The party is currently in talks with the British government over addressing its concerns over the post-Brexit NI Protocol and the Windsor Framework which was negotiated between the UK and EU.
“I want to work in partnership with the DUP and others to deliver public services and provide the much-needed political leadership the public demand and deserve,” O'Neill said.
“The democratic outcome of the Assembly election must be respected. It must be validated.
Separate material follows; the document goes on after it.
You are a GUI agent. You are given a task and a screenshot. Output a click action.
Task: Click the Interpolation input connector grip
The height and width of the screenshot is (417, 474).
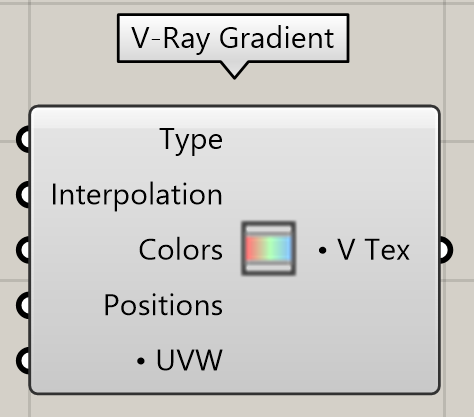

For not a month longer can this drift continue with nobody at the wheel while people lie crippled in pain waiting for treatment and surgery.
“We need all those with a stake in our politics and this island including the two governments and all parties, not least the DUP, to get to work without delay and restore the institutions of the Good Friday Agreement and deliver for all our people.”
Last weekend Sinn Féin met with members of the European Parliament’s International Trade Committee during a visit by them to Northern Ireland.
The party’s Brexit spokesperson, Declan Kearney MLA ,said he told the delegation there was huge potential for investors who wish to avail of access to the EU and UK market “but who are concerned by the ongoing political instability."
“I highlighted the huge harm being caused in our community and the economic difficulties being faced by local workers and families,” Kearney said.
“I strongly welcome that members of the committee restated their support for the Windsor Framework and the restoration of our political institutions.
“The Windsor Framework is now an integral part of the protocol and is widely supported across the north, in Westminster and the EU.
“The British Government has made it very clear that further renegotiation of the Windsor Framework is not an option and that the matter is settled. This is the unambiguous position of the European Commission.
“We need an immediate return to power sharing and the North/South institutions to realise the full potential of our access to the British and EU markets, and create the political stability needed to begin addressing the crisis across our public services.”